Before we move on to the technical aspect of the panel, lets learn about color and the mood it creates which will help us to choose a better color for our highlights and shadows.
Generally colors in the split toning are divided into two types, cool color and a warm color. Warm colors are yellow, red, orange, pink where as cool color are blue, green, magenta, cyan. Warm color sets the mood of closeness, positivity, energy where as cool colors are quite opposite which sets the mood of far distance, huge open spaces like sky and ocean and sometimes sadness and loneliness as well.
There are 5 options on this panel as shown in the figure. Hue, saturation on the highlight, balance slider and huge saturation on the shadows. The shortcut for this panel is Ctrl + 4 in Windows and Command + 4 in Mac.
Lets understand these two terms first. Hue and Saturation
Hue is simply a shade of a color. Red, yellow, green or any color can be called Hue.
Saturation determines intensity or a power of a color. For example a red hue on 80 % would be much reddish than on 30%. The higher the value the more stronger the color.
So hue and saturation slider on both highlight and shadow lets you add a hue (shade of a color) and determine the intensity with saturation.
The balance slider helps us to determine which color to make more dominant. If you look at the slider, it is dark on the left side and bright on the right side. If you take your slider to the right, the color you choose in highlights will become more dominant where as if you take it to the left side, the color you choose in shadow becomes more dominant. Here is my technical explanation: if you move the slider to the right side, more of a midtones will be identified as highlights.

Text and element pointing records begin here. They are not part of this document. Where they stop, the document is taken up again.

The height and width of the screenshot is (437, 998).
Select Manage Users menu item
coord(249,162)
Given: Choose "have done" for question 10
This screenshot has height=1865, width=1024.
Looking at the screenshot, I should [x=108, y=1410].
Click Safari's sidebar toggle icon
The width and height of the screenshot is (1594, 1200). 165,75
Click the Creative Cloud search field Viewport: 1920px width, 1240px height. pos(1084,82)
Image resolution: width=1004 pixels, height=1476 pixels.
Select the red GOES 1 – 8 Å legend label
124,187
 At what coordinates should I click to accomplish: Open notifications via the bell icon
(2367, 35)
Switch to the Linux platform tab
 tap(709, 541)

If you move the slider to the right side, more of a midtones will be identified as shadow.
Lets try adding a color on both shadow and highlights.
Adding yellow tones on the highlight
Adding green tones on the highlight
Adding green color on the highlight and yellow on the shadows
Adding yellow on the highlights and blue on the shadows
Adding yellow on the highlights and blue on the shadows with balance slider towards shadow
Adding yellow on the highlights and blue on the shadows with balance slider towards highlight
Things to consider:
Use of split toning on the portrait should be carried out carefully since we don’t want our skins tones to be unnatural.
If you are working in a series of related images, maintaining the same split toning is recommended for the continuity and consistency of the mood.
We should understand that colors have a potential to set a mood in our image. So the color and the mood it sets should help us to choose the color on highlights and shadow depending on the kind of image we are processing.